Stack Astro 4. Three.js Static MPA, TypeScript strict, vanilla TS. No React, no Next, no hydration overhead.
Scene One canvas. raycaster A single 6000-line scene.ts module. Time-based walk-in, click-driven station picking, overlay/history stack.
Mobile LCP 1.5s Two-rAF + idle defer-mount. Hero copy paints before WebGL boots. Touch swipe-look pans the camera within a bounded window.
Routes 15 deep links Every station + case has its own URL. They all hydrate to the same bay. Browser back closes overlays, not pages.
§ I. No framework, by choice Astro builds the shell as static HTML. The only heavy script on the page is the Three.js scene, dynamic-imported after the hero paints. There is no React tree to hydrate, no client router to fight, no virtual DOM mediating the canvas. Astro for structure, vanilla TypeScript for behavior, Three.js for the only surface that needs WebGL. The bundle ends at one canvas-driven module instead of a framework pretending it owns the document.
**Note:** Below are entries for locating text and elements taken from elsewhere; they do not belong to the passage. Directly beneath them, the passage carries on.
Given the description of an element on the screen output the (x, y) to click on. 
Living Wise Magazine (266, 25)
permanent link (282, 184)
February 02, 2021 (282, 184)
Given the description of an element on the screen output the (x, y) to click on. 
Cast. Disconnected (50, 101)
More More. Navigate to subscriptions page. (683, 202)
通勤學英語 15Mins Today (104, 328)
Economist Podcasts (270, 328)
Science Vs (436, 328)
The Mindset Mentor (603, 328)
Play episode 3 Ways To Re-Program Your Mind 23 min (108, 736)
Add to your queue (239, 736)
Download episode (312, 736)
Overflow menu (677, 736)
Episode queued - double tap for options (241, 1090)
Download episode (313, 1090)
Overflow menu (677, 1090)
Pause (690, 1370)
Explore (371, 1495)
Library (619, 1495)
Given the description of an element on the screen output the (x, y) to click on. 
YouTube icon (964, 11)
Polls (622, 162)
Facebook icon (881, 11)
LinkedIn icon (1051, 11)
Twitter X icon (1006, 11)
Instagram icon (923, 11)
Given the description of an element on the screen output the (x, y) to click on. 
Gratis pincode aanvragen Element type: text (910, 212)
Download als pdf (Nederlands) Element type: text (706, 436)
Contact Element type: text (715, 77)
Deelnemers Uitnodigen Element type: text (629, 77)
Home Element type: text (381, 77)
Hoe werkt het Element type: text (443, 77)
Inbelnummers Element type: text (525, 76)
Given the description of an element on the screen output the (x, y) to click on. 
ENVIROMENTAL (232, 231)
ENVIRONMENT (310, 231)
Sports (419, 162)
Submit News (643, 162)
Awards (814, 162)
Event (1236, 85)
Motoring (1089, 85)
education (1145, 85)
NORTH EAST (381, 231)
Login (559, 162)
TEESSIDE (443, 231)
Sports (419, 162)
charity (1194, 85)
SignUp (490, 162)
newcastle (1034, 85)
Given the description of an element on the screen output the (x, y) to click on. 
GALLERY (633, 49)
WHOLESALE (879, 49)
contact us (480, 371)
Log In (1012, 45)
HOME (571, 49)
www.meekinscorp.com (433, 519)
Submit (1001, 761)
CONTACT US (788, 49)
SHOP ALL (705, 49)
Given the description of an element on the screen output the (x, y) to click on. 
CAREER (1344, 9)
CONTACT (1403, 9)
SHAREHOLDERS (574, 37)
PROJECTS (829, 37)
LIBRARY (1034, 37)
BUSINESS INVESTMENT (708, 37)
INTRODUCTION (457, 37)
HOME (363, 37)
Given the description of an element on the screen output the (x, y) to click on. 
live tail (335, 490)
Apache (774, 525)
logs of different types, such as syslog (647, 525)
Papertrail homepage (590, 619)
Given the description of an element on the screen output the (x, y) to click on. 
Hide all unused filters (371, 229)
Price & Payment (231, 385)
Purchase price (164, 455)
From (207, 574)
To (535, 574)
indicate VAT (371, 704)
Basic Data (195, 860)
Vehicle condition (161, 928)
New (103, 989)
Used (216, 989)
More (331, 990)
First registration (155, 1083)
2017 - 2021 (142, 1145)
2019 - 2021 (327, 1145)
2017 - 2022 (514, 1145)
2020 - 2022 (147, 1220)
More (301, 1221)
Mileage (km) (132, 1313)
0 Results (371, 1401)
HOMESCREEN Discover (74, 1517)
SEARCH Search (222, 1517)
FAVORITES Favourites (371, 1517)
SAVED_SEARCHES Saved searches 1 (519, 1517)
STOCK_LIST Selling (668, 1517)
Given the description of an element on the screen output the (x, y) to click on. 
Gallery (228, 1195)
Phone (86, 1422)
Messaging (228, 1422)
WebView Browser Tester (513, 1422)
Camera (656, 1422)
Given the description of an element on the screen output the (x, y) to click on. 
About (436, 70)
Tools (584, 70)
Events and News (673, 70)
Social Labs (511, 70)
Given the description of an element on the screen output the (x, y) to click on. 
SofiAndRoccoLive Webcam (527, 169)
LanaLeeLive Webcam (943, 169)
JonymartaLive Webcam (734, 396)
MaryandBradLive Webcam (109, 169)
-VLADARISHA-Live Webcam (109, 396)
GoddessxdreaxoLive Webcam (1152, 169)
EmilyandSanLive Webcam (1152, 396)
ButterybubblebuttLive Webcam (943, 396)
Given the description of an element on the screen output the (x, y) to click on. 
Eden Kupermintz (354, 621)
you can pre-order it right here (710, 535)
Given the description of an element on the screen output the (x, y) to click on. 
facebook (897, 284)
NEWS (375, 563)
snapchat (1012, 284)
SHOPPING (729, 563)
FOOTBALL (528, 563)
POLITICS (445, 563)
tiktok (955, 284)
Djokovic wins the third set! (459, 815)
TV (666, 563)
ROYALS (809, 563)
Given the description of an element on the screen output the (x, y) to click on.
§ II. The bay as navigation Scroll became a tax. Eight stations live as 3D click-targets you read by walking into the room and pointing. Each station has a real URL so search engines and bookmarks treat them as pages. Browser back closes the open station instead of leaving the bay. The overlay/history stack lets the back button, the close button, the scrim click, and the Esc key all funnel through one exit path. The room is the menu.
§ III. Phones get the full scene Mobile used to fall back to a CSS gradient. Now phones get the WebGL bay too, with one constraint: the scene defer-mounts behind the hero copy so LCP stays at 1.5s on a mid-range Android. RAM under 3GB still falls back. Single-finger drag pans the camera within ±10° yaw and ±6° pitch, kept separate from the raycaster so taps stay precise. The same swipe window the desktop cursor drives.